This morning, an indictment issued in the District of Columbia was unsealed, charging members of the Fuerzas Armadas Revolucionarias de Colombia, or FARC, with drug trafficking. The FARC is a Colombian guerrilla group listed on the State Department's Foreign Terrorist Organization List. The indictment names Tomas Molina Caracas, a member of the FARC, along with two other FARC members and four other men, including three Brazilian nationals. They are charged with conspiracy to import cocaine into the United States and to manufacture and distribute cocaine in Colombia with the intent of exporting it to the United States.

At this time, all but one of the defendants are believed to be at large in Colombia. The United States will request that the Colombian government seek their arrest and subsequent extradition to the United States. If convicted, the defendants could be sentenced up to life in prison. In addition, the United States is seeking the forfeiture of all proceeds of this drug trafficking organization.

The indictment marks the convergence of two of the top priorities of the Department of Justice: the prevention of terrorism and the reduction of illegal drug use. Today's indictment charges leaders of the FARC not as revolutionaries or freedom fighters but as drug traffickers. The world's largest producer of cocaine and the source of 90 percent of the cocaine Americans consume is Colombian. For the past two decades, the FARC has controlled large areas of Colombia's eastern and southern lowlands and rain forest, the primary coca cultivation and cocaine-processing regions in the country.
■ ■ ■ ■ ■ ■ ■
**Aim 1:** According to the statement on the FARC indictment, what share of the cocaine that Americans consume comes from Colombia?
**Aim 2:** From the statement on the FARC indictment, reproduce everything from "The indictment marks" down to "in the country.".

**Entries supplied:**
■ ■ ■ ■ ■ ■ ■
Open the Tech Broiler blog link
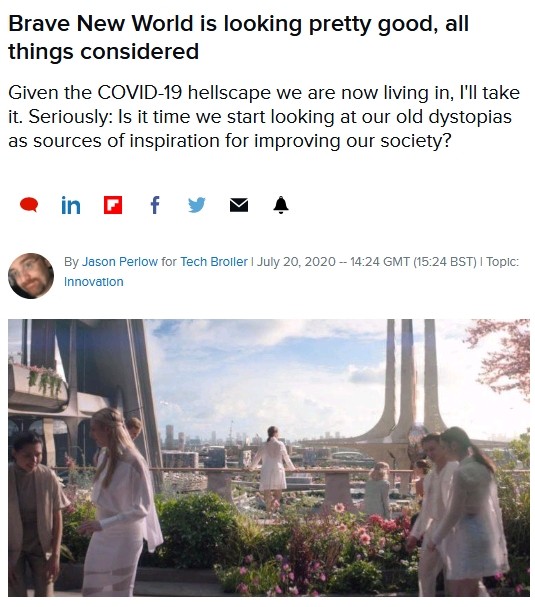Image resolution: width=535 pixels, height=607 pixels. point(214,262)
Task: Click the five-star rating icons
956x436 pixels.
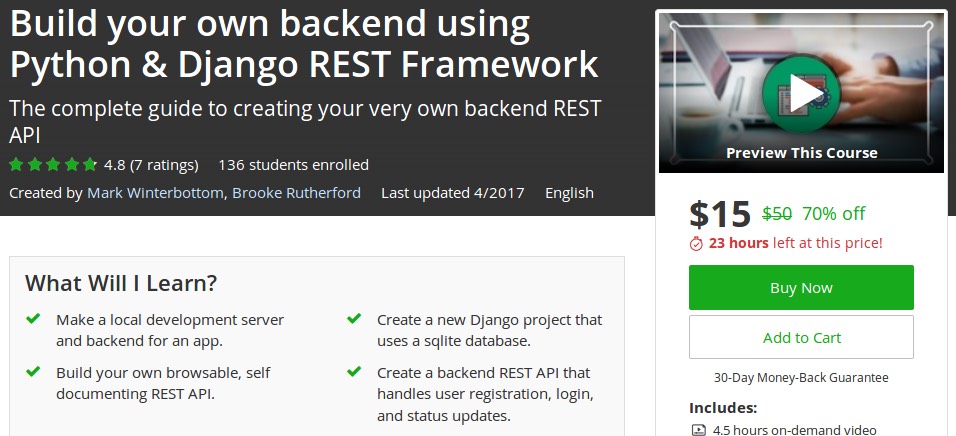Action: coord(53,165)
■ ■ ■ ■ ■ ■ ■
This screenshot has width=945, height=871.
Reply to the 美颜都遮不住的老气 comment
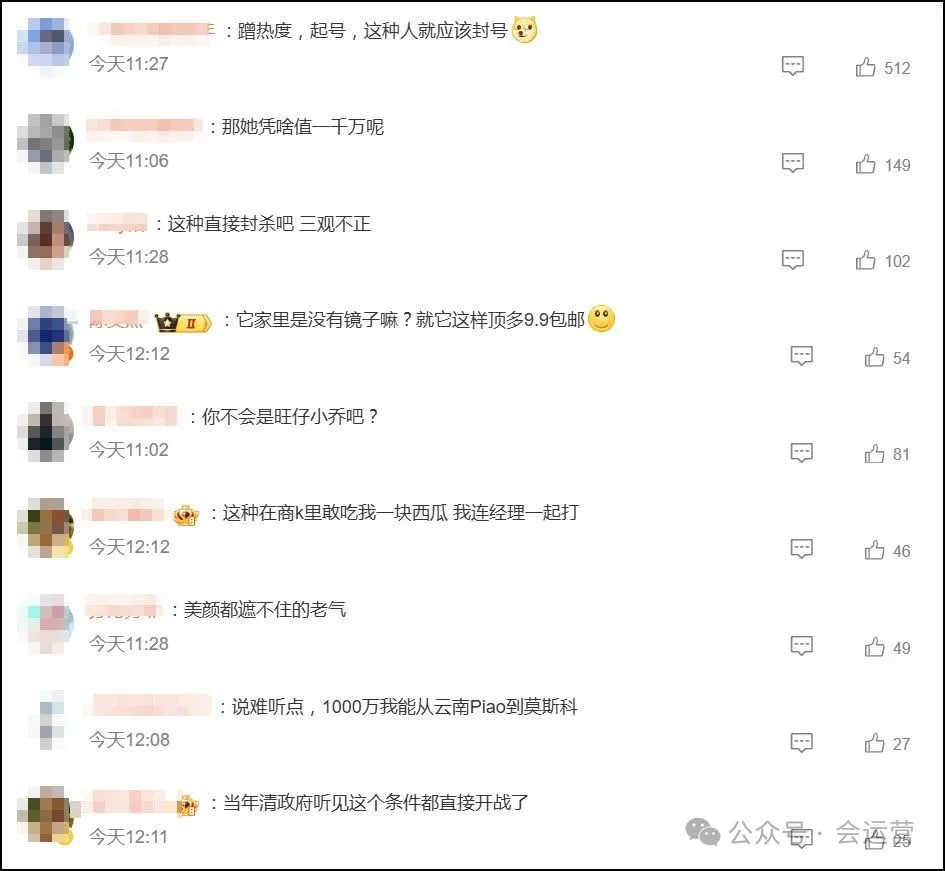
■ ■ ■ ■ ■ ■ ■
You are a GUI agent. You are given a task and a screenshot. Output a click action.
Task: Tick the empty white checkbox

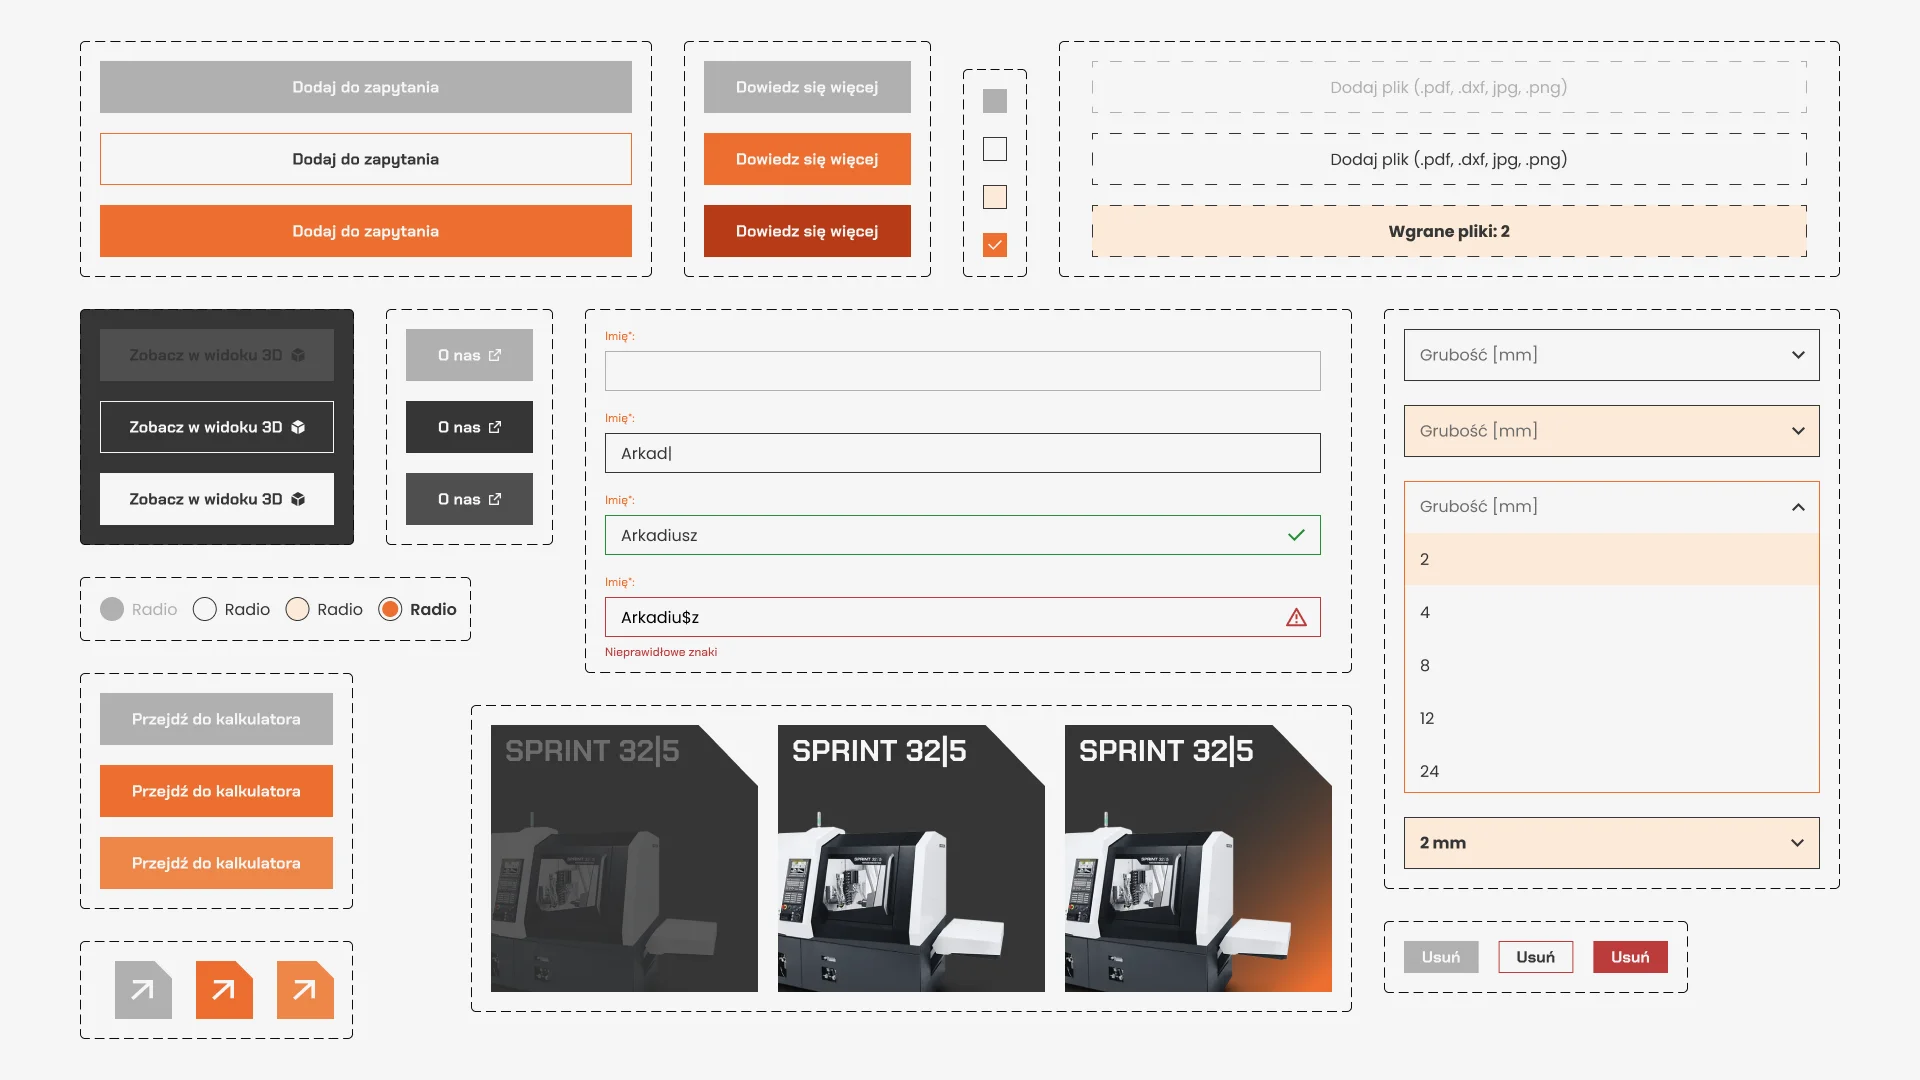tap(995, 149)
■ ■ ■ ■ ■ ■ ■
**Right answer 1:** 90 percent

**Right answer 2:**
The indictment marks the convergence of two of the top priorities of the Department of Justice: the prevention of terrorism and the reduction of illegal drug use. Today's indictment charges leaders of the FARC not as revolutionaries or freedom fighters but as drug traffickers. The world's largest producer of cocaine and the source of 90 percent of the cocaine Americans consume is Colombian. For the past two decades, the FARC has controlled large areas of Colombia's eastern and southern lowlands and rain forest, the primary coca cultivation and cocaine-processing regions in the country.